### WHAT TO WORK ON
[1] Decide whether each statement agrees with the chainsaw thread, and support each yes or no with the deciding words quoted from it: (a) the 181 cylinder is made by Mahle; (b) the 288 uses a 54mm piston in place of a 52 mm one; (c) a high top HD air filter setup was an option on the 281.
[2] Echo the chainsaw thread from "I swapped a" down to "288 top end.".
[3] In the chainsaw thread, what kind of linkage connects the 181 carb to the throttle trigger?

### TEXT EXTRACT
# Husqvarna: 181 SE V 281 Xp



## Boskaerm (Mar 4, 2011)

Whats the difference between these two saws? and what years where they made?


----------



## srcarr52 (Mar 4, 2011)

Not much is different. All parts are interchangeable. Some things to note are the 181 may have a non governed carb and the cylinder is a little higher quality and not made by Mahle. It starts with a G but I can't attempt to spell it correctly without looking at one. 

The 281 had a option of a high top HD air filter setup, but you can put the parts on the 181.


----------



## pioneerguy600 (Mar 4, 2011)

" Gilardoni,"...


----------



## srcarr52 (Mar 4, 2011)

pioneerguy600 said:


> " Gilardoni,"...


 
That's it. I was trying to spell it correctly with no luck so I just punted to the next AS member with a better memory. 

I swapped a 288 cylinder onto a 181 a while back and when I took off the 181 cylinder I almost put it back on because it was that much better quality. 2 ring piston, ports are clean with no casting marks, more cooling fins. I'll keep it for when I toast the 288 top end.


----------



## belgian (Mar 4, 2011)

I have rebuilt a few 181's recently and also have quite some parts from a 281.
That doesn't make me an expert though but the differences I have noticed are :

- 181 has thin ring piston, the 281 has the classic 1 ring piston
- 181 has old style chain brake, the 281 new style
- 281 has spring mounted spike, the 181 doesn't. The fuel tank is therefor slightly different at the front end (allows for spring plate fixation)
- different spikes
- different thottle linkage and carb lever.

But they are basically the same saw, all the other parts do interchange.

The 288 is the same saw as the 281, only it has a bigger P/C (54mm instead of 52 mm piston).


----------



## srcarr52 (Mar 4, 2011)

belgian said:


> I have rebuilt a few 181's recently and also have quite some parts from a 281.
> That doesn't make me an expert though but the differences I have noticed are :
> 
> - 181 has thin ring piston, the 281 has the classic 1 ring piston
> ...


 
I've mounted the front AV spring of a 281/288 on a 181 tank. You just have to take a little off the mounting plate to fit into the slot on the tank. 

Also something to note, the aftermarket chain brakes don't fit very well on the 181 case. There is a little rubbing on the brake band so you have to take a dremel and clearance that area to allow the brake band to move further away from the clutch. 

181 carb has a metal linkage to the throttle trigger where the 281/288 use a arm contacting a roller setup. It's the same carb style so you can swap the throttle shafts.

[Target position records]
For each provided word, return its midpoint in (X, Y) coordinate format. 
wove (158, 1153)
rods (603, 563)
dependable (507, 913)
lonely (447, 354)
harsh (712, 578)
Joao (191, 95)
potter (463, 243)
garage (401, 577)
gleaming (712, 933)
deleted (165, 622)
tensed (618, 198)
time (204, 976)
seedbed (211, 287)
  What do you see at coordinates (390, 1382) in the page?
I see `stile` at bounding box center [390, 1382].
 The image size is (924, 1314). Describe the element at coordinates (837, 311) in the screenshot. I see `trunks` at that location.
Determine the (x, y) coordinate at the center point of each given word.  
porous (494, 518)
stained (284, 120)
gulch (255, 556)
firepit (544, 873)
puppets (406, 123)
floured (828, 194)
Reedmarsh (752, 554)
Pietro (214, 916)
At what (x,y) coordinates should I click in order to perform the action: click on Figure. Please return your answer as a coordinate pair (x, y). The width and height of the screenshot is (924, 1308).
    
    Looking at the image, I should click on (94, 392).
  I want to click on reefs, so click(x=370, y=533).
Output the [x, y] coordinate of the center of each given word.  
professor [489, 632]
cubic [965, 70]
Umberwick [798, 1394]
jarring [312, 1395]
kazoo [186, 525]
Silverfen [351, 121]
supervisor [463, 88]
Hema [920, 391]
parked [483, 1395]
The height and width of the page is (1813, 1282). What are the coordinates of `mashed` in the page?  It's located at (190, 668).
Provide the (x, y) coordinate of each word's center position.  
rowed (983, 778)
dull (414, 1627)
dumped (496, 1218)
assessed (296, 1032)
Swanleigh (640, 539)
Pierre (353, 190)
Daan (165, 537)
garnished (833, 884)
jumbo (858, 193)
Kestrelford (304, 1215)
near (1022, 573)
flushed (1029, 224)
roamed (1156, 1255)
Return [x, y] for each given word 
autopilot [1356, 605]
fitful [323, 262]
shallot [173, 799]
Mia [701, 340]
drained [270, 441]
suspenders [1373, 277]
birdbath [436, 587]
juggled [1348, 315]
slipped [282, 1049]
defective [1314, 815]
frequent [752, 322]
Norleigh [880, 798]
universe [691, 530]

### FULL ANSWERS
[1]
(a) No: "the cylinder is a little higher quality and not made by Mahle."
(b) Yes: "only it has a bigger P/C (54mm instead of 52 mm piston)."
(c) Yes: "The 281 had a option of a high top HD air filter setup"

[2]
I swapped a 288 cylinder onto a 181 a while back and when I took off the 181 cylinder I almost put it back on because it was that much better quality. 2 ring piston, ports are clean with no casting marks, more cooling fins. I'll keep it for when I toast the 288 top end.

[3] A metal linkage.